EXERCISE: Rewrite the records from the line that contains "Mark the name" through the end of the records, inclusive, as a numbered list, omitting blank lines and leaving out the pictures.

DATA SECTION:
— BEGIN —

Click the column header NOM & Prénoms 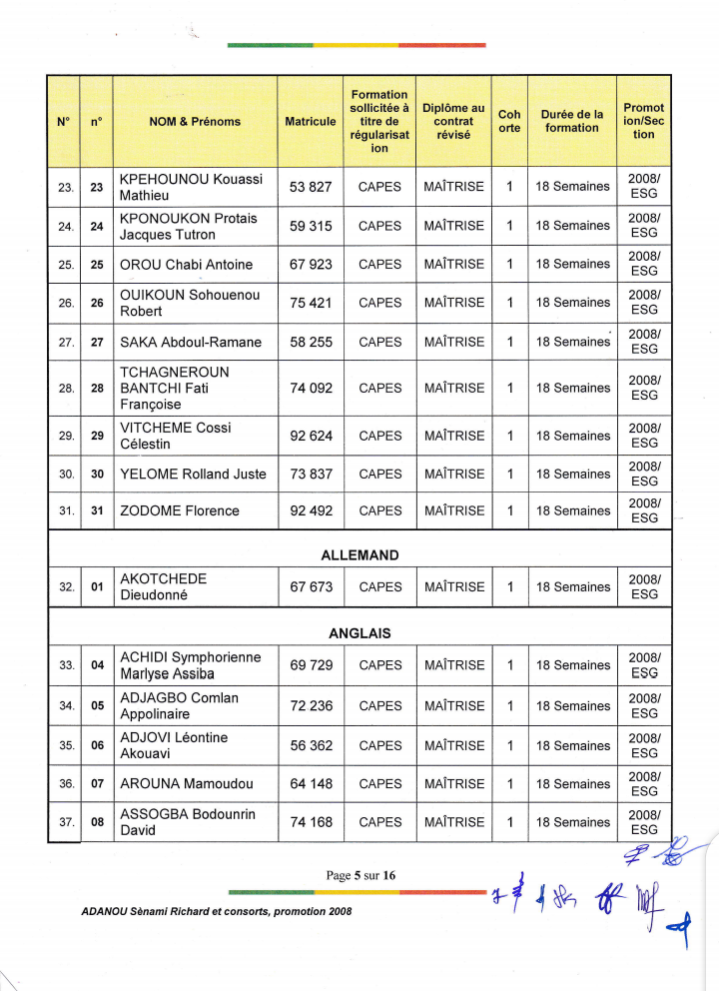click(x=195, y=122)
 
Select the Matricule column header click(x=311, y=122)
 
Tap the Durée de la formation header click(x=572, y=121)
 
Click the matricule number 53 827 click(x=311, y=187)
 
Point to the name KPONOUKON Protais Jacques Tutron click(x=188, y=227)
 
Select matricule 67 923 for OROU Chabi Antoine click(x=311, y=265)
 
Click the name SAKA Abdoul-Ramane click(x=191, y=343)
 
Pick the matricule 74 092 click(x=311, y=388)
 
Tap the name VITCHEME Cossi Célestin click(x=175, y=436)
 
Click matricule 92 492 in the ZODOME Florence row click(x=311, y=510)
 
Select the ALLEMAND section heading click(x=360, y=555)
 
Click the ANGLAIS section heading click(x=360, y=633)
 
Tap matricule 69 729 click(x=311, y=665)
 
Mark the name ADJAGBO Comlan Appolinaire click(x=179, y=706)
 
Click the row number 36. click(x=66, y=784)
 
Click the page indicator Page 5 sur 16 click(x=360, y=876)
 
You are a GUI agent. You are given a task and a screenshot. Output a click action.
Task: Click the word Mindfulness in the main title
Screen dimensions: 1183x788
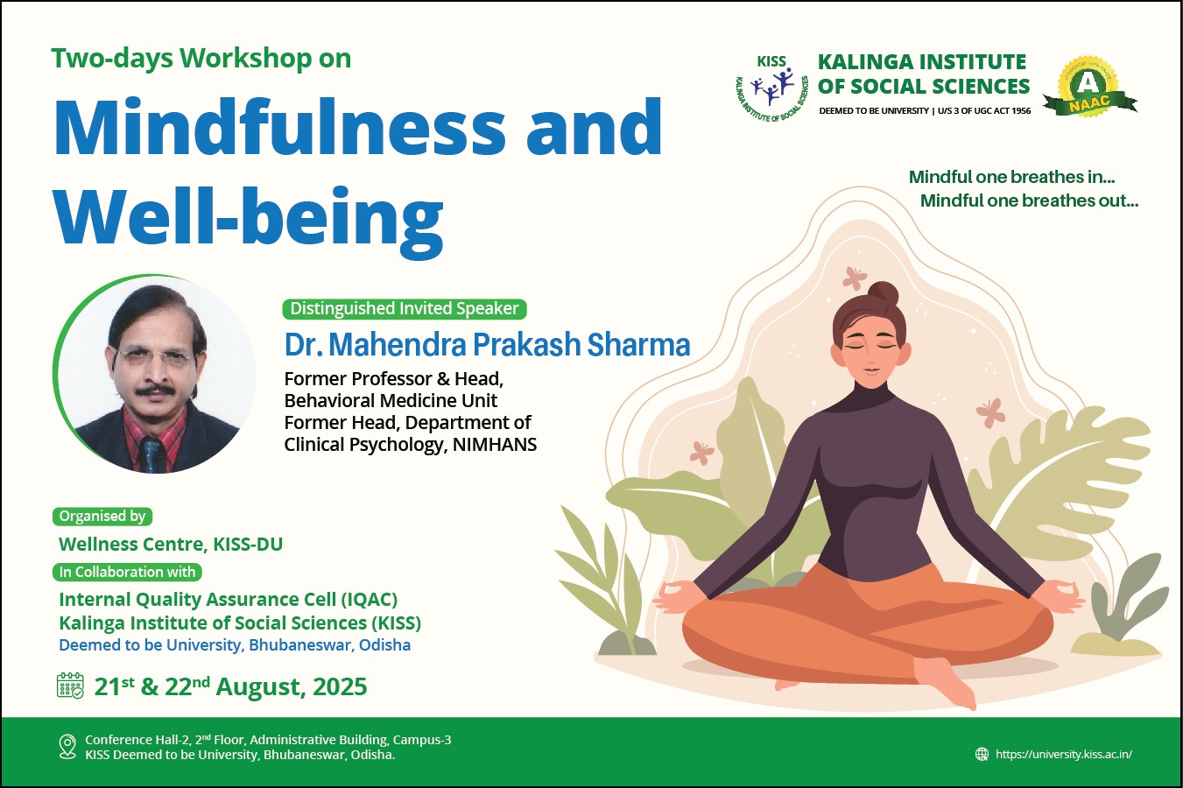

— END —

CORRECT ANSWER:
1. Mark the name ADJAGBO Comlan Appolinaire click(x=179, y=706)
2. Click the row number 36. click(x=66, y=784)
3. Click the page indicator Page 5 sur 16 click(x=360, y=876)
4. You are a GUI agent. You are given a task and a screenshot. Output a click action.
5. Task: Click the word Mindfulness in the main title
6. Screen dimensions: 1183x788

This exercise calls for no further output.